§ **Excerpt to read**:
╭──

A Response To “What Is An Interface” By John Sonmez

this started out as a very lengthy reply to john sonmez’ post on What Is An Interface. There’s enough that I want to say that I think it warrants me posting on my blog instead of blogging in his comment stream.

it’s a good post in general. i completely agree that we are overusing / abusing the interface construct in c# (i’m not a java guy, so no comment there). i have been dong my own exploration of this recently (as evidenced by my own blog posts). however, i think there are a few points of clarification that are needed for john’s post. he hinted around some of them but never quite said them directly. and there are a few things i don’t agree with, too.


Clarifying “Interface” In This Context

to deal with the “interface” of an object does not require an explicit construct. the public methods and attributes (properties in .net language) make up the interface. but “interface” in this context is the explicit interface construct as provided by C# and Java. other languages, like C, C++, Ruby, Python etc. may not provide an interface construct but they do provide an interface to the object.


Interfaces Are Not Strictly “Contracts”

yes, this is a little pedantic and it’s splitting semantic hairs. i’m going to say it anyway.

be careful of using the word “contract” and saying an interface construct means a class “meets certain expectations that other classes can rely on”. this crosses over into design-by-contract and we don’t have that in c# (i don’t know about java). an interface may be present in a class, but there is no certainty in the interface implementation. you may receive NotImplementedExceptions. this is bad design and leaky abstractions with lots of principal violations, etc. but it’s the reality that we have to deal with since we don’t have real contracts.

i like how scott bellware describes the interface construct: a protocol. “a convention or standard that controls or enables the connection, communication, and data transfer between computing endpoints” – from wikipedia. it keeps the lines  between design by contract and the interface construct clean.


Header Interfaces and Dependency Inversion

I generally don’t like header interfaces (an interface that describes the entire class implementing it… “class Foo: IFoo”). they are the big problem that john is talking about and i agree with his perspective here.

╰──

Continue the response to John Sonmez's post on interfaces from the point where it stops.

§ **Given entries**:
╭──

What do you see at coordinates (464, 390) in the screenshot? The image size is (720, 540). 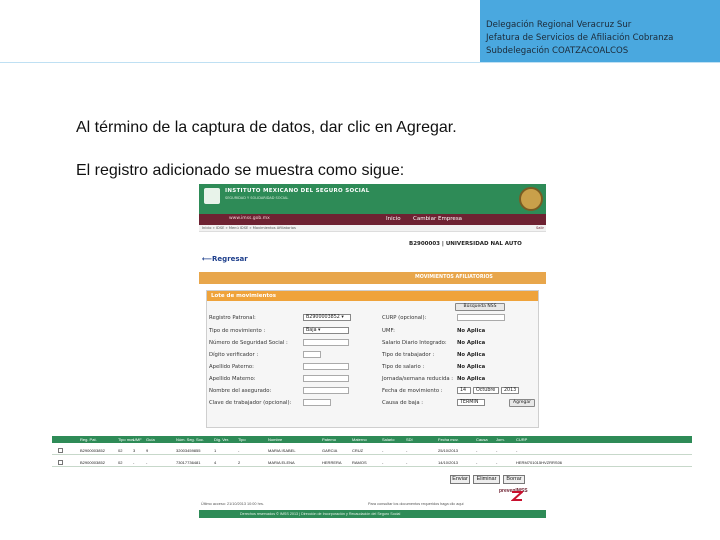 I see `fecha-dia-select: 14` at bounding box center [464, 390].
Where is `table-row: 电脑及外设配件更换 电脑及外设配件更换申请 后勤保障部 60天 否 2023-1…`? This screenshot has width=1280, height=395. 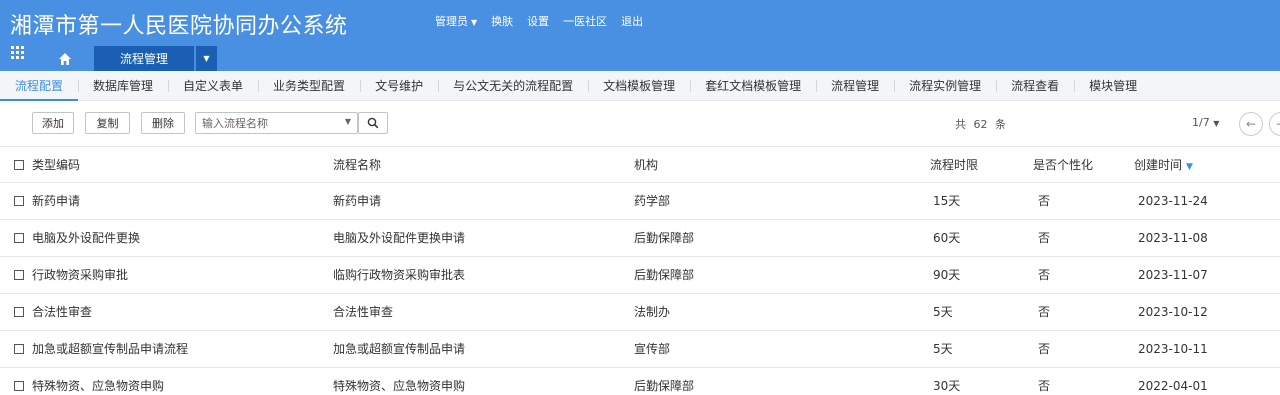 table-row: 电脑及外设配件更换 电脑及外设配件更换申请 后勤保障部 60天 否 2023-1… is located at coordinates (640, 238).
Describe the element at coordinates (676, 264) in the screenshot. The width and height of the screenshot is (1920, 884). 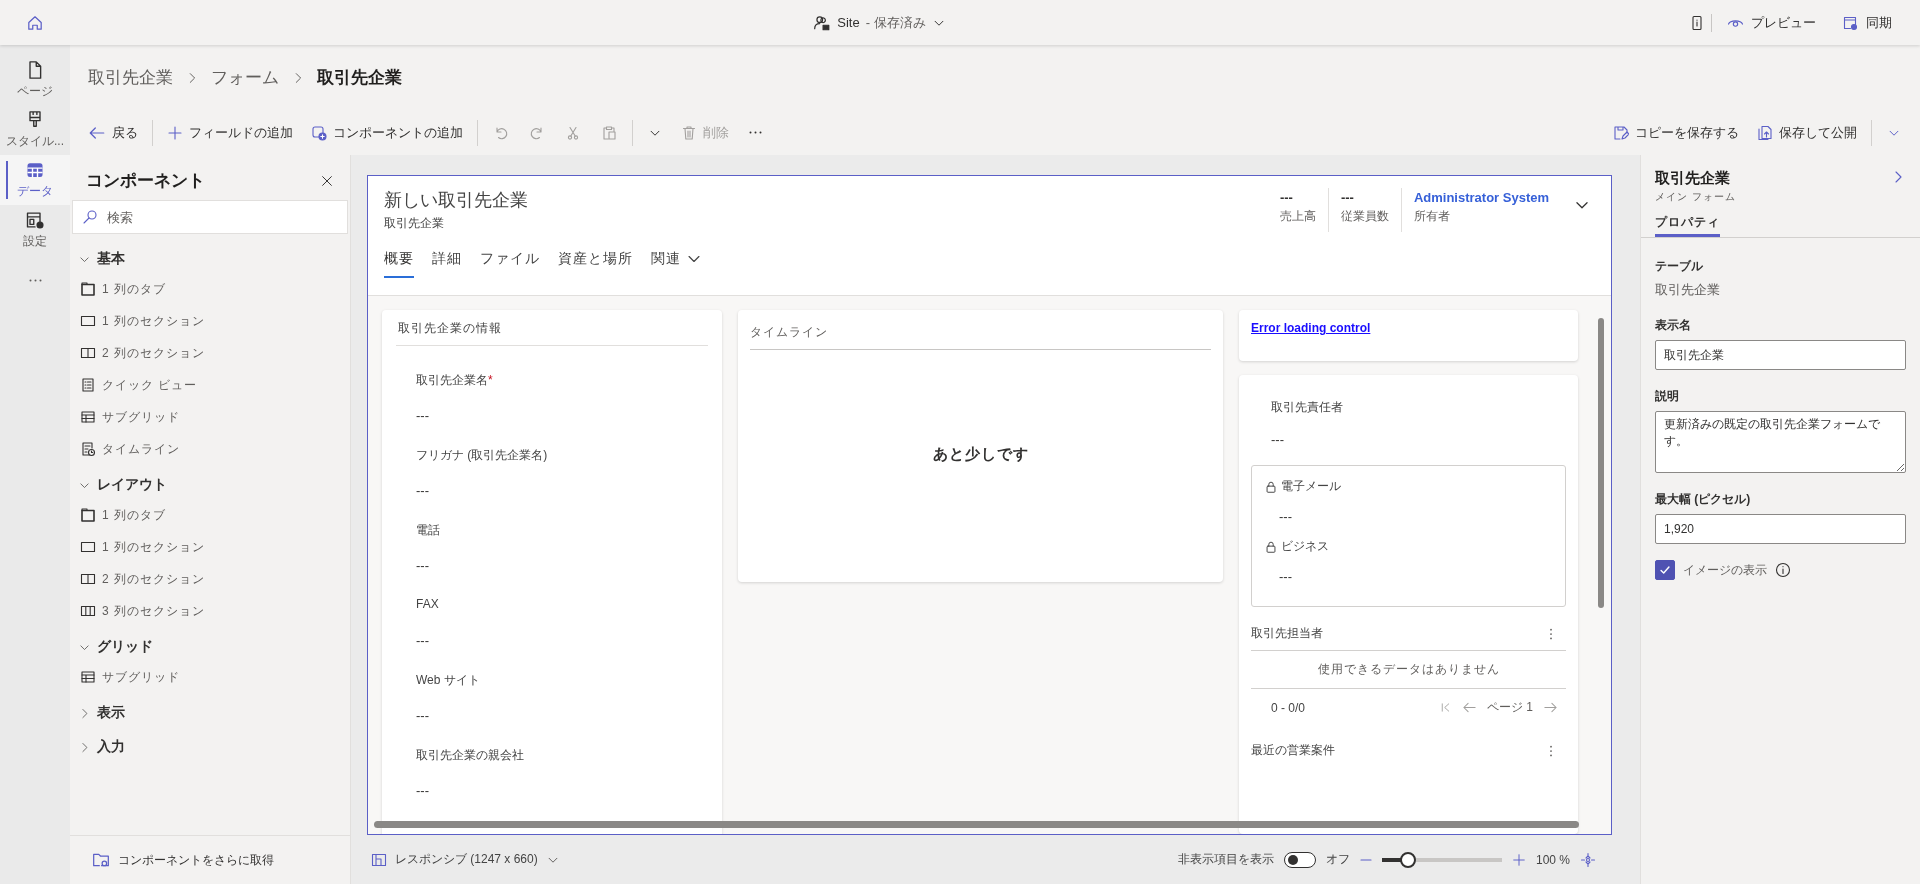
I see `form-tab: 関連` at that location.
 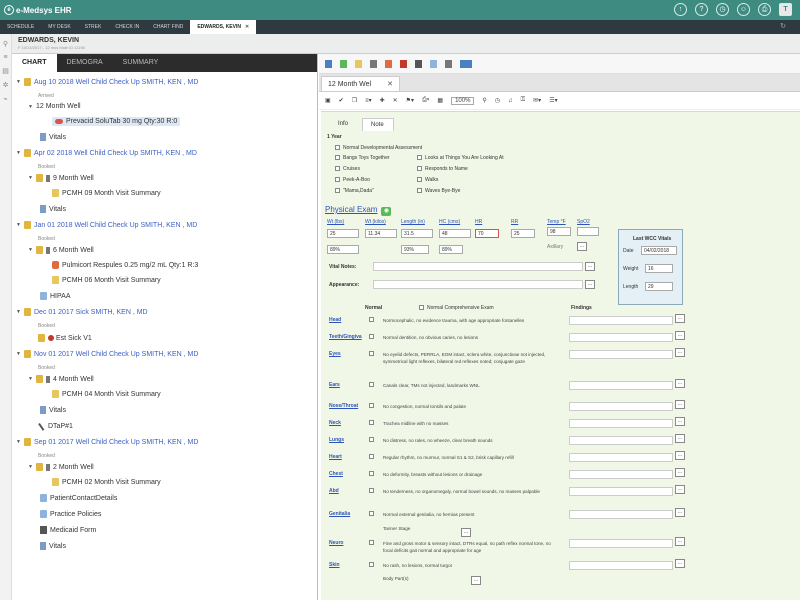 I want to click on upload-icon: ↑, so click(x=680, y=10).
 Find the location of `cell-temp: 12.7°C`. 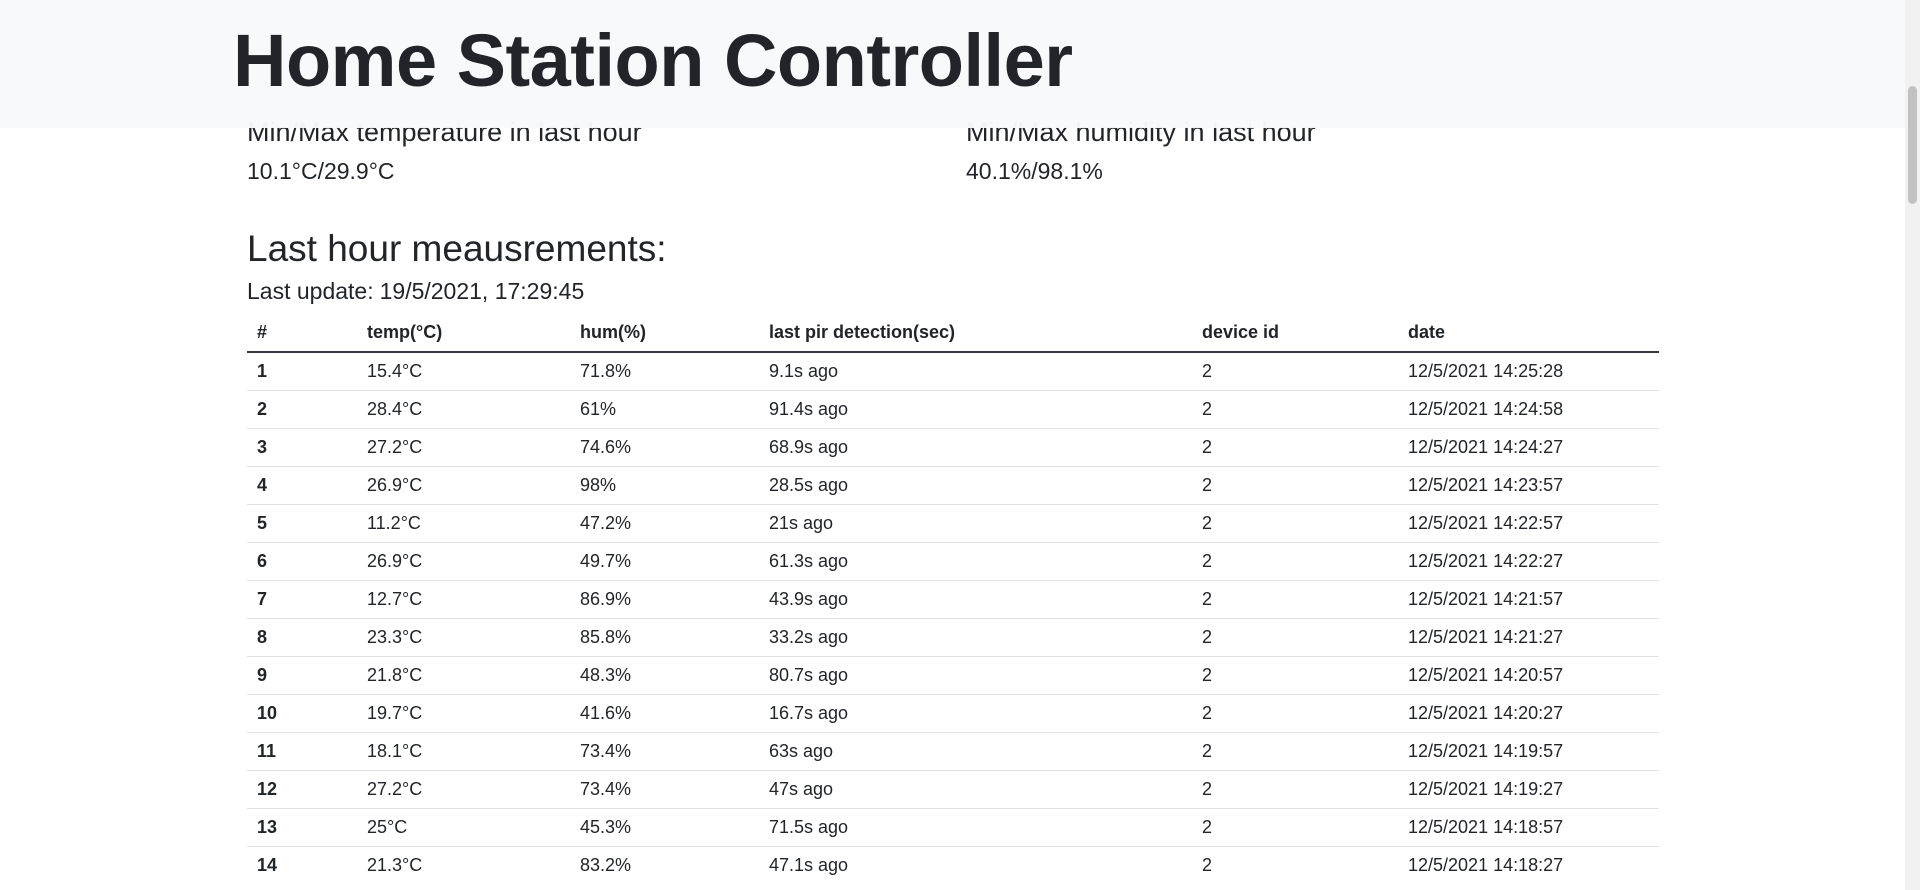

cell-temp: 12.7°C is located at coordinates (464, 600).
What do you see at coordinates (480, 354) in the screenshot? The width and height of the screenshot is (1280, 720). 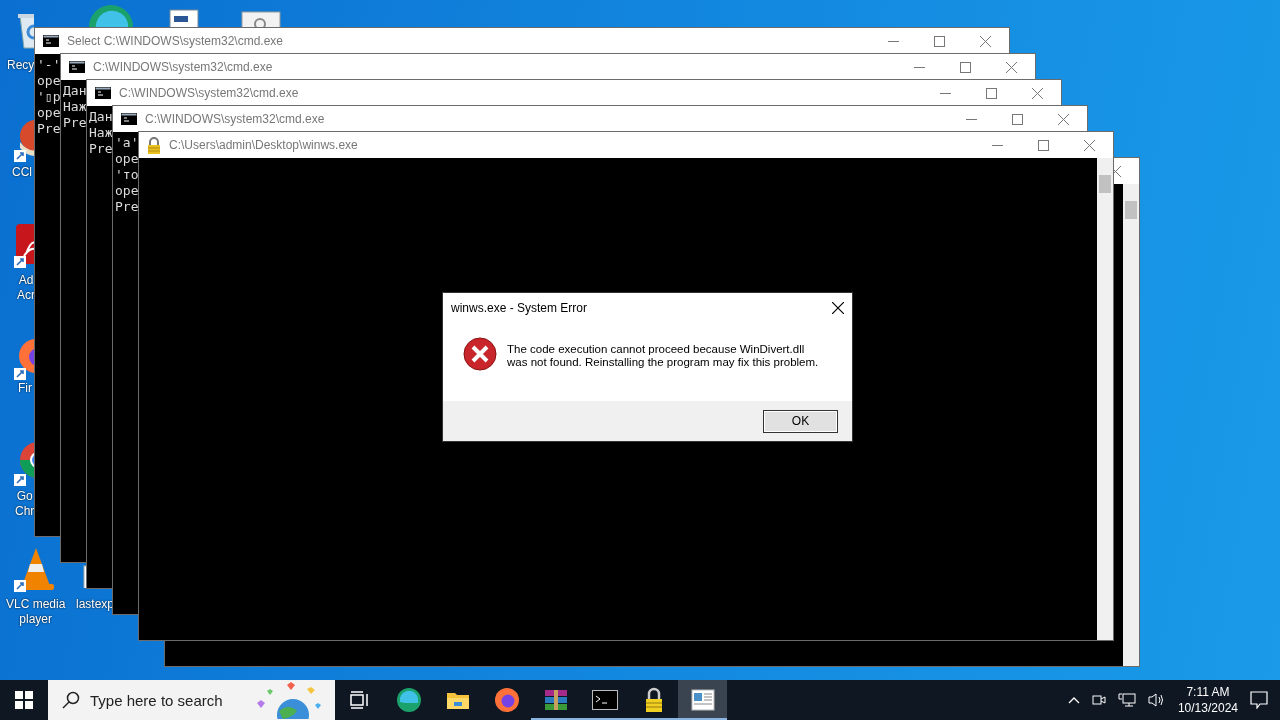 I see `error-icon` at bounding box center [480, 354].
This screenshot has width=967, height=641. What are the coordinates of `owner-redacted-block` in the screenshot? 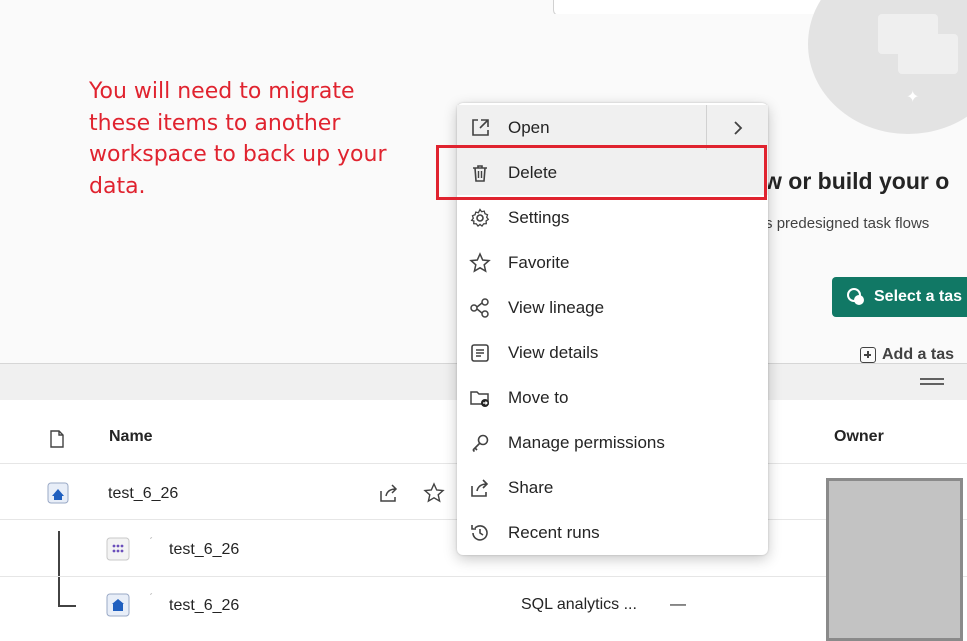 It's located at (894, 560).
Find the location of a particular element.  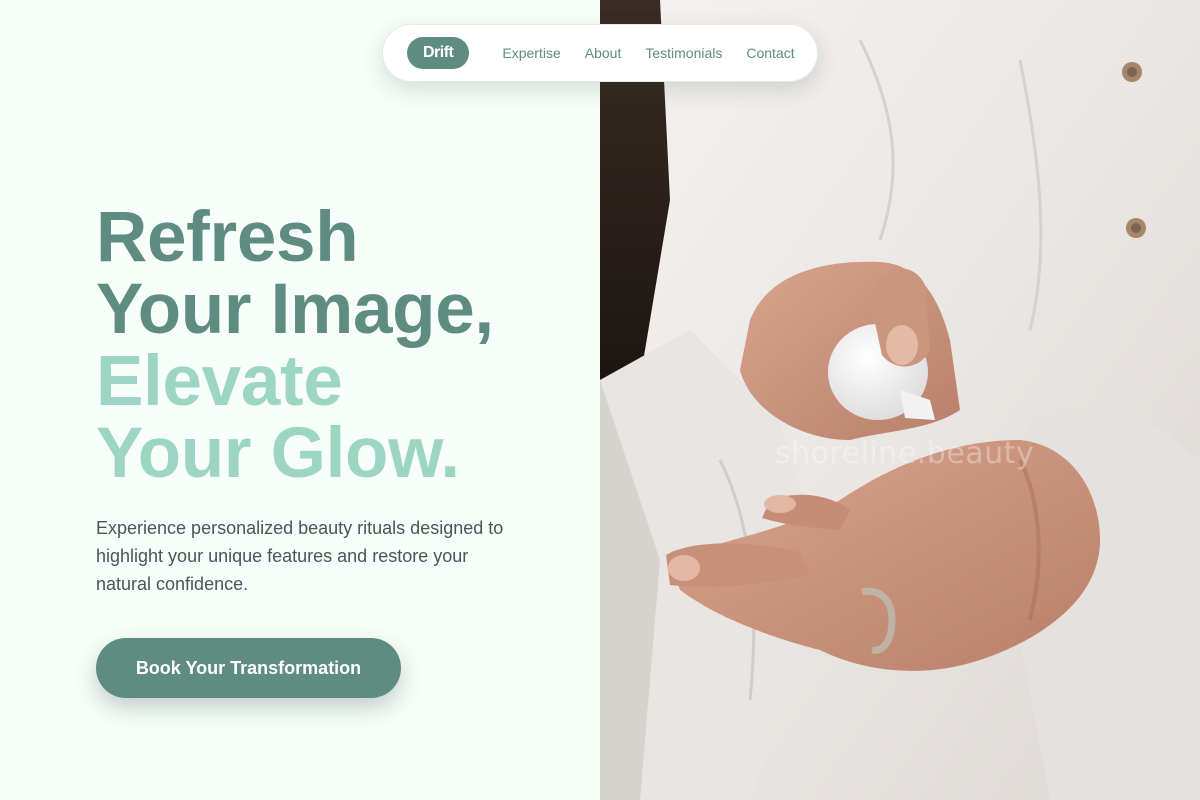

nav-link-expertise: Expertise is located at coordinates (531, 53).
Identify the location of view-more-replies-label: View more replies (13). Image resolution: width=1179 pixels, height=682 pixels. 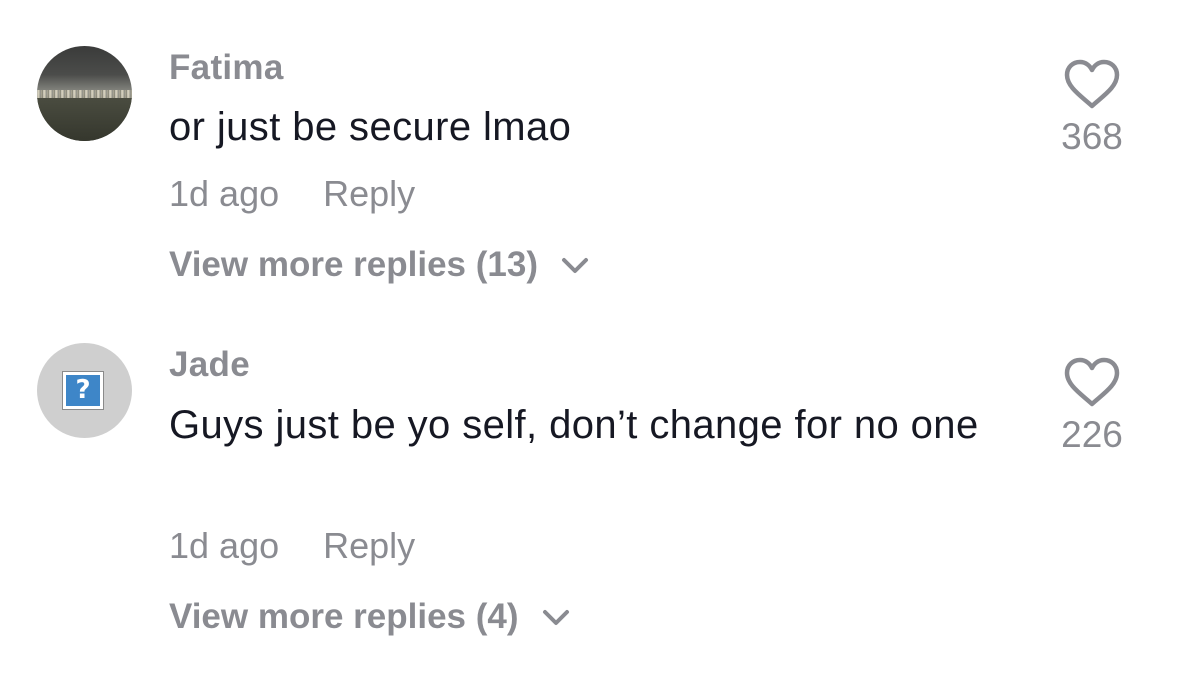
(354, 264).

╰──

§ **Expected answer**:
we can also help resolve the problem of header interfaces by remembering the dependency inversion principle and by using role-specific interfaces (which you talked about already). if ClassA needs some external thing to do work for it, ClassA defines the protocol that it needs. let’s call it IDoSomething. when ClassA needs to change how it communicates with the external piece, it changes IDoSomething and anything that implements IDoSomething changes to match. not the other way around. We don’t change IDoSomething when the implementer changes, forcing ClassA to change how it communicates.

I think Udi Dahan calls this a “role specific interface”, which is a great term for doing interfaces correctly.


DI, Unit Testing, and Abstraction

i am in 100% agreement with john when you say we abuse dependency injection and unit tests as a way to justify excessive amounts of interfaces.  we can partially solve this problem by remembering that testing only requires isolation between parts of the system that need to be verified independently. we don’t have to isolate everything all the time.

but remember: abstraction and isolation do not require an interface all the times. a class is not sealed by default in c# and we can use delegates and even simple data types as abstractions to create testability, at times. of course, this doesn’t negate the problems that john is pointing out. it only gives us a few more options in a few specific scenarios.


Sometimes Isolation Is A Valid Reason For A Interface Construct

this is a very wide, gray area.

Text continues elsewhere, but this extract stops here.